Bacterial Regulation of Eukaryotic Signaling Enzymes: Structure and Function

真核信号酶的细菌调节：结构和功能

• 批准号: 8415960
• 负责人: Neal Mathew Alto
• 金额: $ 29.15万
• 依托单位: UT SOUTHWESTERN MEDICAL CENTER
• 依托单位国家: 美国
• 财政年份: 2012
• 资助国家: 美国
• 起止时间: 2012-02-01 至 2015-12-31
• 项目状态: 已结题
• 来源: https://reporter.nih.gov/project-details/8415960
• 关键词: Architecture; Bacteria; Bacterial Infections; Bacterial Model; Bacterial Toxins; Bacterial Typing; Binding; Biochemical; Biological Assay; Cell Polarity; Cell model; Cells; Communicable Diseases; Communication; Complex; Coupling; Crystallization; Data; Development; Disease Progression; Drug Targeting; Emerging Communicable Diseases; Enzymes; Escherichia coli; Escherichia coli EHEC; Event; Family; Glean; Golgi Apparatus; Guanosine Triphosphate Phosphohydrolases; Homologous Gene; Human; Immune response; In Vitro; Infection; Infectious Diseases Research; Knowledge; Lead; Liposomes; Membrane; Membrane Protein Traffic; Methods; Modeling; Molecular; Molecular Structure; Multienzyme Complexes; Nature; Pathway interactions; Peptides; Phosphotransferases; Property; Proteins; Regulation; Roentgen Rays; Series; Shigella; Signal Pathway; Signal Transduction; Signal Transduction Pathway; Specificity; Structure; Surface; System; Testing; Virulence; Virulence Factors; X-Ray Crystallography; antimicrobial; base; combat; design; enzyme structure; improved; inhibitor/antagonist; innovation; insight; member; mimetics; novel; pathogen; reconstitution; scaffold; small molecule; theories; tool; trafficking

DESCRIPTION (provided by applicant): Bacterial type III "effector" proteins are the primary virulence factors that guide the progression of numerous Gram-negative bacterial infectious diseases.
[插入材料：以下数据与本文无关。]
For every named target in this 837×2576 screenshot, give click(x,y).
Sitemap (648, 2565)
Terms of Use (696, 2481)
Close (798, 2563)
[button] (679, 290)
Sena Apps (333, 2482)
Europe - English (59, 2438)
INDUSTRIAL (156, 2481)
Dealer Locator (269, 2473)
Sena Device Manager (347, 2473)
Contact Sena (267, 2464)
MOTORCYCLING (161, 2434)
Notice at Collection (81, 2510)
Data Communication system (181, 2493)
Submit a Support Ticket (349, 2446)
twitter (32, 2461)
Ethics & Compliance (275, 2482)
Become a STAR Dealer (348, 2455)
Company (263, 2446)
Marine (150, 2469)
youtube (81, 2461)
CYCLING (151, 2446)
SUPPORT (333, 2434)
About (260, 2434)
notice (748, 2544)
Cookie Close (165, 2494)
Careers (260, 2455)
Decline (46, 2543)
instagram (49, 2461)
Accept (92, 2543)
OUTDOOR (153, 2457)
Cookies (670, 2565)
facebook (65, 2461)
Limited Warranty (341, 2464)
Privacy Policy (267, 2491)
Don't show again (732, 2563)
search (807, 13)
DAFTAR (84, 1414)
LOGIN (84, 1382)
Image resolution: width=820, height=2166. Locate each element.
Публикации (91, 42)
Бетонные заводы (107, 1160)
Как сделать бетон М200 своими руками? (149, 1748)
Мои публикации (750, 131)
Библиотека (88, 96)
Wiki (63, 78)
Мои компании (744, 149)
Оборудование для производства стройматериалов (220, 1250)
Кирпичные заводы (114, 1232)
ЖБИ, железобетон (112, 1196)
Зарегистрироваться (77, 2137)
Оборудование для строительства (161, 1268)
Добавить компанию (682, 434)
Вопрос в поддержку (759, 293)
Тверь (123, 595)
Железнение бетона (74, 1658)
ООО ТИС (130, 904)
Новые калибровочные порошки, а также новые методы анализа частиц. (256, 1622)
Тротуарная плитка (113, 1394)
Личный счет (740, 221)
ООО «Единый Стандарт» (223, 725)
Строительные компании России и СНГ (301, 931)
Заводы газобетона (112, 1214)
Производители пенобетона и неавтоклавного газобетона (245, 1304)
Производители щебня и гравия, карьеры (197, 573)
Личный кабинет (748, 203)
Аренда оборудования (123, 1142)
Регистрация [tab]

Recent studies have estimated that a single pathogen delivers 10-50 unique effector proteins directly into host cells. Collectively, these virulence factors hijack host innate immune response and facilitate bacterial replication, dissemination, and disease progression. Therefore, determining how bacterial effector proteins control host intracellular communication pathways at the structural, biochemical, and biophysical level is an ongoing challenge in infectious disease research. This proposal seeks to reveal a structural and functional understanding of these host-pathogen relationships. Prior to this proposal, we identified a class of Enterohaemorhagic E. coli effector proteins that directly regulates host membrane trafficking GTPases and a cell polarity kinases through unique structural interactions. Using these structures as a guide, we will determine the molecular mechanism for bacterial regulation of human signaling enzymes. This includes determining how bacteria hijack host cargo trafficking pathways by directly regulating ARF GTPase activity on a membrane surface (Aim 1). We will also examine a novel PAK kinase activation mechanism through a series of X-ray crystallography, small molecule inhibitor studies, and enzymatic assays (Aim 2). The resulting structure-based theories will be used to directly compare the actions of numerous bacterial type III effector homologs to assemble host enzymes into new signaling circuits on the surface of bacterial effector scaffolds (Aim 3). Developing new drugs that target bacterial effector - host enzyme complexes would be an innovative approach to combat emerging infectious disease. While this idea holds great potential, the paucity of mechanistic information gleaned from virulence factor structures has so far hampered their development as suitable drug targets. As a means to this end, these studies will allow us to predict new mechanisms of action for understudied bacterial effector proteins, and provide a glimpse into the structural-based evolutionary progression of a related pathogen group.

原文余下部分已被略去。